Try it –
Nothing should differ between your output and the entries below.

Segment Open

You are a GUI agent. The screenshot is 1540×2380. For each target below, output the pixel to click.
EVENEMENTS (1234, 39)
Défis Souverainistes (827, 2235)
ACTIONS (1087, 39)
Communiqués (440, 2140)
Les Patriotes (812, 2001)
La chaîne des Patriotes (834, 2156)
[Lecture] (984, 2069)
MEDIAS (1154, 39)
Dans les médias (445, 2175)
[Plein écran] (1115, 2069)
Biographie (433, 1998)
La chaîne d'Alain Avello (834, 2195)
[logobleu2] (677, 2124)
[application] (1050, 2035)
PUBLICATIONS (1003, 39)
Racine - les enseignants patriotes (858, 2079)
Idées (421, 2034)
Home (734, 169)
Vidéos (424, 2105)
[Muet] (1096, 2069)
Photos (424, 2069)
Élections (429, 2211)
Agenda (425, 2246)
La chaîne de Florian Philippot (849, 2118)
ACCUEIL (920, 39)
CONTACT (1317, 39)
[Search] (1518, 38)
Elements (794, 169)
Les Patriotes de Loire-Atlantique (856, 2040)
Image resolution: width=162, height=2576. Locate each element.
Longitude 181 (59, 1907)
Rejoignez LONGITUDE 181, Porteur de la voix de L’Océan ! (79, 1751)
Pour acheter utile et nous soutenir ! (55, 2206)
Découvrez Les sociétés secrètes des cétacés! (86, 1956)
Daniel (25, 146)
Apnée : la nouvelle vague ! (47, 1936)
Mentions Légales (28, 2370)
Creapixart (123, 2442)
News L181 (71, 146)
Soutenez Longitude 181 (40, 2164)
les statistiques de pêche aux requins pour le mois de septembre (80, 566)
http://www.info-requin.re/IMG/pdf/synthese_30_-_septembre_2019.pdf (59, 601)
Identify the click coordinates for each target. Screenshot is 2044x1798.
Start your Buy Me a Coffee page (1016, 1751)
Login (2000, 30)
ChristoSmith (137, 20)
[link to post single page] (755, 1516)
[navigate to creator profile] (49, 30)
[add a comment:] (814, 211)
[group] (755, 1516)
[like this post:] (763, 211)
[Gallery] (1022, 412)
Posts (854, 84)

Segment Closed

Task response –
You are a GUI agent. The screenshot is 1540×2380. For each target below, output the pixel to click.
EVENEMENTS (1234, 39)
Défis Souverainistes (827, 2235)
ACTIONS (1087, 39)
Communiqués (440, 2140)
Les Patriotes (812, 2001)
La chaîne des Patriotes (834, 2156)
[Lecture] (984, 2069)
MEDIAS (1154, 39)
Dans les médias (445, 2175)
[Plein écran] (1115, 2069)
Biographie (433, 1998)
La chaîne d'Alain Avello (834, 2195)
[logobleu2] (677, 2124)
[application] (1050, 2035)
PUBLICATIONS (1003, 39)
Racine - les enseignants patriotes (858, 2079)
Idées (421, 2034)
Home (734, 169)
Vidéos (424, 2105)
[Muet] (1096, 2069)
Photos (424, 2069)
Élections (429, 2211)
Agenda (425, 2246)
La chaîne de Florian Philippot (849, 2118)
ACCUEIL (920, 39)
CONTACT (1317, 39)
[Search] (1518, 38)
Elements (794, 169)
Les Patriotes de Loire-Atlantique (856, 2040)
Image resolution: width=162, height=2576. Locate each element.
Longitude 181 (59, 1907)
Rejoignez LONGITUDE 181, Porteur de la voix de L’Océan ! (79, 1751)
Pour acheter utile et nous soutenir ! (55, 2206)
Découvrez Les sociétés secrètes des cétacés! (86, 1956)
Daniel (25, 146)
Apnée : la nouvelle vague ! (47, 1936)
Mentions Légales (28, 2370)
Creapixart (123, 2442)
News L181 (71, 146)
Soutenez Longitude 181 (40, 2164)
les statistiques de pêche aux requins pour le mois de septembre (80, 566)
http://www.info-requin.re/IMG/pdf/synthese_30_-_septembre_2019.pdf (59, 601)
Identify the click coordinates for each target. Screenshot is 2044x1798.
Start your Buy Me a Coffee page (1016, 1751)
Login (2000, 30)
ChristoSmith (137, 20)
[link to post single page] (755, 1516)
[navigate to creator profile] (49, 30)
[add a comment:] (814, 211)
[group] (755, 1516)
[like this post:] (763, 211)
[Gallery] (1022, 412)
Posts (854, 84)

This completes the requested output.